United States - Better Fundamentals, Outside Of Oil Production
The United States economy was able to shrug off overseas problems, such as during the Asian Crisis of 1997. Weaker global growth normally brings lower oil prices, which acts as a reprieve for the American consumer. What is different this time is that "Saudi America" has been partially propping up its economy with manic drilling activity (as discussed here), so it is unclear how positive lower oil prices are at this point.
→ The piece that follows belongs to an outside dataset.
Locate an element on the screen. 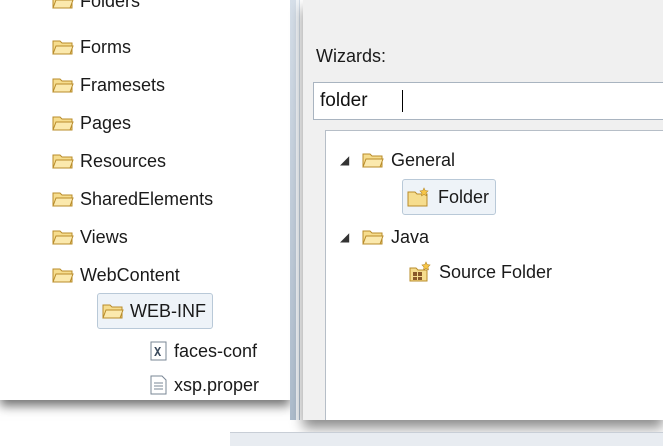 The height and width of the screenshot is (446, 663). tree-item-label: Pages is located at coordinates (106, 123).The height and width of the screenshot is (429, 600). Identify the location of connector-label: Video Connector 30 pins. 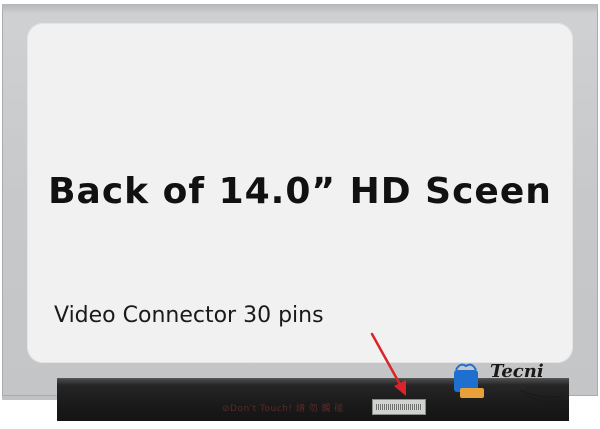
(189, 316).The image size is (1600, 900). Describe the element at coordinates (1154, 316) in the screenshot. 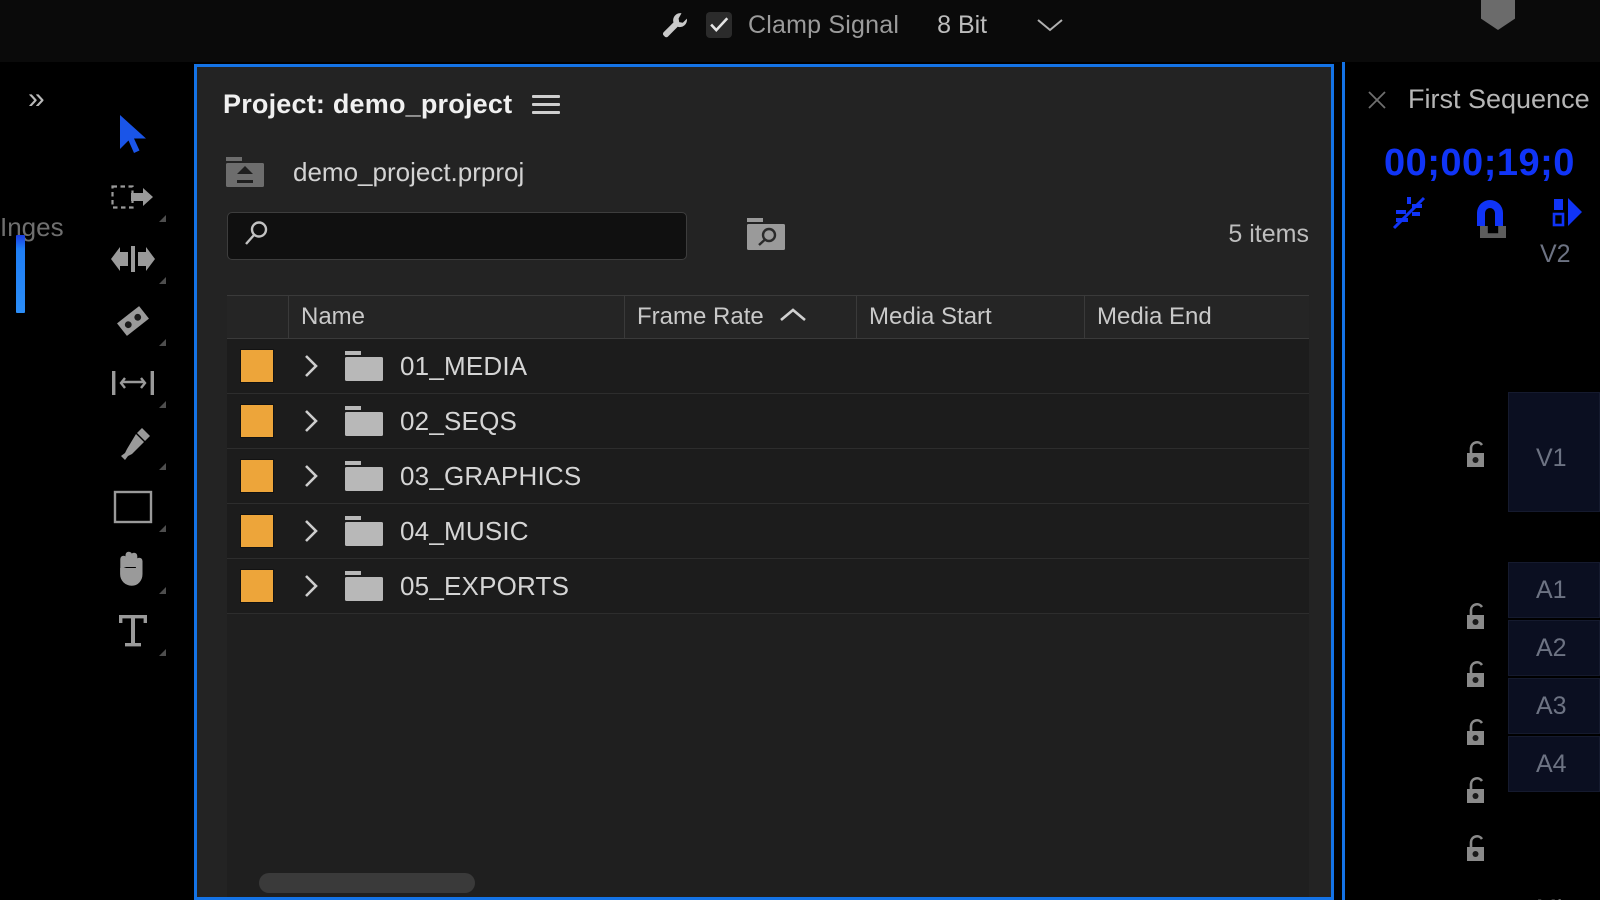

Even if this latest upset is just another example of the financial instability that the United States has lived with since the mid-1960s, a retrenchment the shale oil sector will hurt one of the few regional economies that has been booming in recent years. This impact will be cushioned by the boost to spending on non-energy products as a result of lower gasoline bills for consumers nationwide. This will rebalance the United States economy, which will probably eliminate inflation risks. (Whatever inflation is being seen has been the result of a few overheated sectors and regions.) This would allow the Fed to remain on hold even longer, which is not what bond bears want to hear.
The Fed will wait for hard data before doing anything. But it will be difficult for them to make hawkish noises right now, even though forward rates are even lower than when they were arguing that the markets were too dovish about the path of the Fed Funds rate a few weeks ago. This episode is a good example of why real world central banks should stop listening to academics about their theories regarding forward guidance.